庶務課課長官舎の横には、赤レンガの壁が30メートルくらい続いているのが見える。なんだか中途半端で崩れかけているような壁が建っているのだが、これが実は宜蘭の中では歴史的建築物として登録されているもので、結構有名なもの。

日本が台湾を統治し始めたあとの1896年に日本人が宜蘭地区にやってきたのだが、それ以前は新王朝が宜蘭の街を四方を壁で囲んでいた。日本人はそれを全部撤去させて、まずは街つくりから始めた。街の南のほうに宜蘭庁の庁舎を建て、西側には庁職員の宿舎群を作り、東側には前にも記載した監獄を作った。併せて、北側には軍隊の駐屯場にして整備した。

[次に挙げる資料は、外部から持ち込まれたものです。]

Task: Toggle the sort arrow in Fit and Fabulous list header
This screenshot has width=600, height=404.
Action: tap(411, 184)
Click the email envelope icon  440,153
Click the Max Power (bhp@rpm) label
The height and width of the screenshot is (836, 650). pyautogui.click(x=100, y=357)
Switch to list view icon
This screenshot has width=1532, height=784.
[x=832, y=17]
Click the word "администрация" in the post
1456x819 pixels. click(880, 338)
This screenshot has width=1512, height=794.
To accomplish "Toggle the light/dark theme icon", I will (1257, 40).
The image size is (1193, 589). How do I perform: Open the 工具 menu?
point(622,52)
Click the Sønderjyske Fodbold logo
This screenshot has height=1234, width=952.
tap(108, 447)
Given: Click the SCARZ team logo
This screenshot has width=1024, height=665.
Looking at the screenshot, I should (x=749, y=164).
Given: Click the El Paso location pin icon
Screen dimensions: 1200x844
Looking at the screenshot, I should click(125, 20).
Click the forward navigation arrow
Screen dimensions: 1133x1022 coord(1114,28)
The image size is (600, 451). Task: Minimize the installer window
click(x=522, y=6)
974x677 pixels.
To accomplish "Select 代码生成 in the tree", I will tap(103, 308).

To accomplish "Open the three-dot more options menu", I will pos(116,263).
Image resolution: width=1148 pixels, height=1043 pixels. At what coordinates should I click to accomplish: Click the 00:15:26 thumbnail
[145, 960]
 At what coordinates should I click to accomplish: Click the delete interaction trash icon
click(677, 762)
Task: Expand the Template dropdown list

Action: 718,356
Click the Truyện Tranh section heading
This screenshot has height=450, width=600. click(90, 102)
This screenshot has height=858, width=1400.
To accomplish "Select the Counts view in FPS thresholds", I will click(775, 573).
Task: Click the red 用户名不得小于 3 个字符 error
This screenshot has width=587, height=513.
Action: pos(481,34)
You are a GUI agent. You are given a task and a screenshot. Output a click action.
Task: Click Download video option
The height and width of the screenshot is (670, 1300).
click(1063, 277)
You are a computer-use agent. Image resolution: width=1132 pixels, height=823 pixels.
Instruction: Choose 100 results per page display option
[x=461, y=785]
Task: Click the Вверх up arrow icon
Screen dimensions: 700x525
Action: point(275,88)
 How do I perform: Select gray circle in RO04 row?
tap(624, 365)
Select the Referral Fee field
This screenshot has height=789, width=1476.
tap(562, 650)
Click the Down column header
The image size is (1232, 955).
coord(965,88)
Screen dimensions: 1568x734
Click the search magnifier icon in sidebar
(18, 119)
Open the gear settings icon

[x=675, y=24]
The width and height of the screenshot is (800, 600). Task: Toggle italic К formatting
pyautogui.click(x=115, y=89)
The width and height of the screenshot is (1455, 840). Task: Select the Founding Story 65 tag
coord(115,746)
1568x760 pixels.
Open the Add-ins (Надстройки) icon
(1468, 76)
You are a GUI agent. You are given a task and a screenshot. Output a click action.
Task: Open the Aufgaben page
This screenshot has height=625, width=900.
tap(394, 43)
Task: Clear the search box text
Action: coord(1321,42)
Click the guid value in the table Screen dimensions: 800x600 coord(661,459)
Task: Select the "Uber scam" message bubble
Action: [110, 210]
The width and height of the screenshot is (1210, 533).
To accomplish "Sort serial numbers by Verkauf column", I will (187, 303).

この赤レンガの壁は、庁職員の宿舎があった地域を囲むために作られた壁で、壁の高さは207センチメートルしかない。壁の厚さは、レンガ2個分くらいである。

1997年になって宜蘭県政府は政府ビルをこの地域に新しい執務ビルを作ろうと計画していたのだが、宜蘭の歴史を残すべきだという声が高くなり、現在は崩れかけているこの壁は重要文化財として残すことになったというのは、台湾の歴史建築物を大切にするという気持ちが良く現れているストーリーだと思う。

これが大陸中国のことだったら、「新しいものは正しい。古いものはぶっ壊すべきである」と必ず徹底的に壊すところだったろう。